» **Task to carry out**
In the film screening listing, who presents the New Portuguese Audiovisual Essays program?

# START OF Document segment

SAT 30 NOV 12h00 Room B15, Birkbeck, University of London. The Dead and the Others (12A*) + talk with Amazon indigenous groups specialist Sue Cunningham and author Patrick Cunningham. Free. Click here to reserve your seat. A Certain Regard Jury Prize winner at Cannes Film Festival. Special Jury Award at Mar Del Plata Film Festival. There are no spirits or snakes tonight and the forest around the village is quiet. Fifteen-year-old Ihjãc has been having nightmares since he lost his father. He is an indigenous Krahô from the north of Brazil. Ihjãc walks into darkness, his sweaty body moving with fright. A distant chant comes through the palm trees. His father’s voice calls him to the waterfall: it’s time to organise the funerary feast so that his spirit can depart to the village of the dead. The mourning must cease. To escape his duties, including the key ritual of becoming a shaman, Ihjãc runs away to the city. Far from his people and culture, he faces the hard reality of surviving as an indigenous young man in contemporary Brazil. Portugal/Brazil 2018 Dir João Salaviza and Renée Nader Messora 114’.

SAT 30 NOV 15h00 Room B15, Birkbeck, University of London. New Portuguese Audiovisual Essays (12A*) presented by Catherine Grant. Free. Click here to reserve your seat. Exploring the possibilities of the audiovisual essay, this group of films expresses a string of very personal views on film history. Some of these survey, while others celebrate, the filmic roles of intimacy, work, politics, the female gaze, dance, comedy, fear and the death of cinema itself. They take risks while blending different materials or trying to say something very personal through film. An example of creative and engaged film writing, the product of the dynamic film lab at Universidade NOVA de Lisboa. All works have been made under the tutorship of lecturer and film critic Luís Mendonça, at Universidade NOVA de Lisboa.

Delphine Aprisionada Portugal 2017 Dir Ricardo Pinto de Magalhães 5'59''. Jacarépaguá Portugal 2017 Dir Maria Ganem 5'30''. We All Die as A Work in Progress Portugal 2017 Dir João Costa 11'19''. Young Mr. Lincoln por Eisenstein Portugal 2017 Dir Guilherme Rodriguez 6'05". O cinema que vê Portugal 2016 Dir Beatriz Saraiva 3'43". The (Im)perfect Human Portugal 2016 Dir Ana Margarida Gil 8'42''. Swans With Shoes Portugal 2016 Dir Magda Caetano de Melo 6'27''. Hong Sang-soo: Sorry for Smoking Portugal 2016 Dir Nuno Gonçalves 5'07''. O Pulo do Lobo Portugal 2016 Dir Tamara González 6'32''.

# END OF Document segment
# START OF Dataset excerpts

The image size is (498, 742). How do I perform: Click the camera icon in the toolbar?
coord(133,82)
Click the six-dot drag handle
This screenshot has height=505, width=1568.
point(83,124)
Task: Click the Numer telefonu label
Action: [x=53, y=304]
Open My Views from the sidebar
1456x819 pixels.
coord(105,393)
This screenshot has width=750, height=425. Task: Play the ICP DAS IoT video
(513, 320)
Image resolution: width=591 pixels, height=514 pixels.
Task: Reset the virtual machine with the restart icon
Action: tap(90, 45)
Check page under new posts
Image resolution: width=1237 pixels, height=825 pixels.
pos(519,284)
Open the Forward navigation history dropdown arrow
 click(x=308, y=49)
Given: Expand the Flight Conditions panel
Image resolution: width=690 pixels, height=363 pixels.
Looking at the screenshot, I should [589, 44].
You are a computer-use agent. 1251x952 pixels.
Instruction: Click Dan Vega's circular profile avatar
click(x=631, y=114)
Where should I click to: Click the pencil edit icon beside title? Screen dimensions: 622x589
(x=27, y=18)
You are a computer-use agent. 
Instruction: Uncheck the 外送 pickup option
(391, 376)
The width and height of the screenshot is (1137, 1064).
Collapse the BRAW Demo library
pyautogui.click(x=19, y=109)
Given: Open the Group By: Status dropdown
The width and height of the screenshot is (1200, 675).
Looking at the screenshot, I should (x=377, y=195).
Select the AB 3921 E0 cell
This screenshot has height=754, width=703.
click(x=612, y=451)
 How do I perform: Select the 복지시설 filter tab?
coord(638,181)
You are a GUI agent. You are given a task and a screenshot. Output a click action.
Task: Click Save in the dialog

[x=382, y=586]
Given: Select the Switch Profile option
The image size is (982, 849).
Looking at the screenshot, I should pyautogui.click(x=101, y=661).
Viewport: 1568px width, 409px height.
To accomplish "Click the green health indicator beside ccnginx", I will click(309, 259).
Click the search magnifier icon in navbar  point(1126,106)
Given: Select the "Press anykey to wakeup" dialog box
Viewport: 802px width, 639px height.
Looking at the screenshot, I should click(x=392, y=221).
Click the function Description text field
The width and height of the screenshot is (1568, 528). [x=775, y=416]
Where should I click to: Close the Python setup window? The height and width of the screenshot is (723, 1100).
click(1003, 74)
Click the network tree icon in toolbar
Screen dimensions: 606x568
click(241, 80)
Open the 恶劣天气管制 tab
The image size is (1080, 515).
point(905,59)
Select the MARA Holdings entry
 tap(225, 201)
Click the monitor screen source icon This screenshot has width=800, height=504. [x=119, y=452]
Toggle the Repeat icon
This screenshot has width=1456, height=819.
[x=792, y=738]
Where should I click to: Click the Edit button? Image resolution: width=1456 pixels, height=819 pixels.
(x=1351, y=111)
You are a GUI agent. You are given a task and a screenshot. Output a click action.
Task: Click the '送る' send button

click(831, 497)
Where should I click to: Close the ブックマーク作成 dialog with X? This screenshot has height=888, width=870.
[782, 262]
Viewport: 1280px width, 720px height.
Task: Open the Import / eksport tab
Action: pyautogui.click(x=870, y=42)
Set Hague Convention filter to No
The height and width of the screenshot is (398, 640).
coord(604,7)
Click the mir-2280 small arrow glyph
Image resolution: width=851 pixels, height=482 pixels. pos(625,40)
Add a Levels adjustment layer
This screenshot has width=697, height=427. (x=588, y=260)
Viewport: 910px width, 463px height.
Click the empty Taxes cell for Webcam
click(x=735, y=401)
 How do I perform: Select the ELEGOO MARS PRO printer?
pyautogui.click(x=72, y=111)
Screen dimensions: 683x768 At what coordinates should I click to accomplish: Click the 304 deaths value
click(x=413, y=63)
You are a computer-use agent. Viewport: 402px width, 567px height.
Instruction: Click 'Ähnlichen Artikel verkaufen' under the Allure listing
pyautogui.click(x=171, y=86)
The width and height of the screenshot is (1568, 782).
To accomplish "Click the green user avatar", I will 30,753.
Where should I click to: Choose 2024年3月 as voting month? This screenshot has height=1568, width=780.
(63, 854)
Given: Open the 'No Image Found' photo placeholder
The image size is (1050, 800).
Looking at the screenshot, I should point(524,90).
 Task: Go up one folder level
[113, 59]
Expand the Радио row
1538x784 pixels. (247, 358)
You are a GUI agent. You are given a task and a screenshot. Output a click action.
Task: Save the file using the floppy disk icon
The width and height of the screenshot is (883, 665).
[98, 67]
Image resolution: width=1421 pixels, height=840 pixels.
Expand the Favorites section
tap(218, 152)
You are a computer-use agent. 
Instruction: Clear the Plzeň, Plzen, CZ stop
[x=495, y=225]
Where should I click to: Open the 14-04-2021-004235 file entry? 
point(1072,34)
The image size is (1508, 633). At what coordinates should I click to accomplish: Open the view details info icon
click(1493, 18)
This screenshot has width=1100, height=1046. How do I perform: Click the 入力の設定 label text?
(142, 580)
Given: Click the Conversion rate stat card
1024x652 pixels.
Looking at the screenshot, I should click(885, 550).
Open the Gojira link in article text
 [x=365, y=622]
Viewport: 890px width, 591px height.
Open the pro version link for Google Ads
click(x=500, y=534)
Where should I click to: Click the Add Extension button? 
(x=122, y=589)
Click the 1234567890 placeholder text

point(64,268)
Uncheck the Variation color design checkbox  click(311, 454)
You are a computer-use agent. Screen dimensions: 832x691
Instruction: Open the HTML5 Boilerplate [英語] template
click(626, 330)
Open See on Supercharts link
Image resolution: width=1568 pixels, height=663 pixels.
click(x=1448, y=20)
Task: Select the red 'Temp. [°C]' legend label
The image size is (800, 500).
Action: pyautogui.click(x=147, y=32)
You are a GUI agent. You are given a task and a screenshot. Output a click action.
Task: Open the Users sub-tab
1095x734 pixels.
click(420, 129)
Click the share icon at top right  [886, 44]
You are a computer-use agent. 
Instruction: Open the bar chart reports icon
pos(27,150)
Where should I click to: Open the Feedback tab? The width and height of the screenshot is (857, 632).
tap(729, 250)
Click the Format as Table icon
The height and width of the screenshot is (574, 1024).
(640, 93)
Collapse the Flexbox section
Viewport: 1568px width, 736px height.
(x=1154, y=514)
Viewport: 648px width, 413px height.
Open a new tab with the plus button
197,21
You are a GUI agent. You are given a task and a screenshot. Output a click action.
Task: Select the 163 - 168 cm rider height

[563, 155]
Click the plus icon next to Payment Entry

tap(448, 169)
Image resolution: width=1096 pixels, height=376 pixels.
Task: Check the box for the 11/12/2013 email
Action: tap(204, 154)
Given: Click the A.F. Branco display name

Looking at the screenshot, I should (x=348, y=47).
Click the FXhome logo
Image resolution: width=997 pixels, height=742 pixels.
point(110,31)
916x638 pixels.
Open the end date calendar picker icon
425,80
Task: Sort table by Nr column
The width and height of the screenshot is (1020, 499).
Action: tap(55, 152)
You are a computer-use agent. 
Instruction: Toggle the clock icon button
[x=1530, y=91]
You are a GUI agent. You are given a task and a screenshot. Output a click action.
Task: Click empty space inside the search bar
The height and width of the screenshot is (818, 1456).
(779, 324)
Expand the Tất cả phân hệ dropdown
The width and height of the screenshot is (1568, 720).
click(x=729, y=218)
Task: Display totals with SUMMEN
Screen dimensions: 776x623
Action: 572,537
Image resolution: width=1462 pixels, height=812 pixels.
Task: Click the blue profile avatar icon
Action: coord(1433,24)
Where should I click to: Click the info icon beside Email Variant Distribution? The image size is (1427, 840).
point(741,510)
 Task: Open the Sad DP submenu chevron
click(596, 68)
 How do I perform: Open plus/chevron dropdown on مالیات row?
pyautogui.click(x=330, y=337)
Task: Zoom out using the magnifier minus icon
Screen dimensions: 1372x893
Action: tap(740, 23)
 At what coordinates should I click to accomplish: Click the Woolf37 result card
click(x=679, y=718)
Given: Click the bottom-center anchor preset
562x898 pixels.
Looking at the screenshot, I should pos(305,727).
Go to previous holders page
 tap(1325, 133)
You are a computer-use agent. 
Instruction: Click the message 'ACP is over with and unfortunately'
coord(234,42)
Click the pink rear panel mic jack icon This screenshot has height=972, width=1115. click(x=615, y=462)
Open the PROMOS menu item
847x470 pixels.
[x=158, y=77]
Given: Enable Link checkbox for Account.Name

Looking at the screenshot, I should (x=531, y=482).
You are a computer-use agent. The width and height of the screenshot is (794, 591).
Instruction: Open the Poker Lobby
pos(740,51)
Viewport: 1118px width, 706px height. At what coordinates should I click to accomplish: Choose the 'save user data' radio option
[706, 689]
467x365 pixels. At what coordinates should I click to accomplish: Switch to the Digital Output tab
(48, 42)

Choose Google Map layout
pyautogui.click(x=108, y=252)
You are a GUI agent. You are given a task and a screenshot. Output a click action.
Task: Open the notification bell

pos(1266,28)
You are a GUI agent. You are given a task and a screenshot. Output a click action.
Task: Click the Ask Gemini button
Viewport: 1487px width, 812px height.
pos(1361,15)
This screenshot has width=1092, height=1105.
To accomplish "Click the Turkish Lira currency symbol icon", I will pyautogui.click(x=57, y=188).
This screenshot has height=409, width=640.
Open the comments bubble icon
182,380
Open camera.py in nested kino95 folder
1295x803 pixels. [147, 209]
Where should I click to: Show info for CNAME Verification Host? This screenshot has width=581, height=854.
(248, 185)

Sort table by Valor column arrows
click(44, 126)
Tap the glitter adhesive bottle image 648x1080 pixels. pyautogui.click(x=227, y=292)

# END OF Dataset excerpts

» **Task output**
Catherine Grant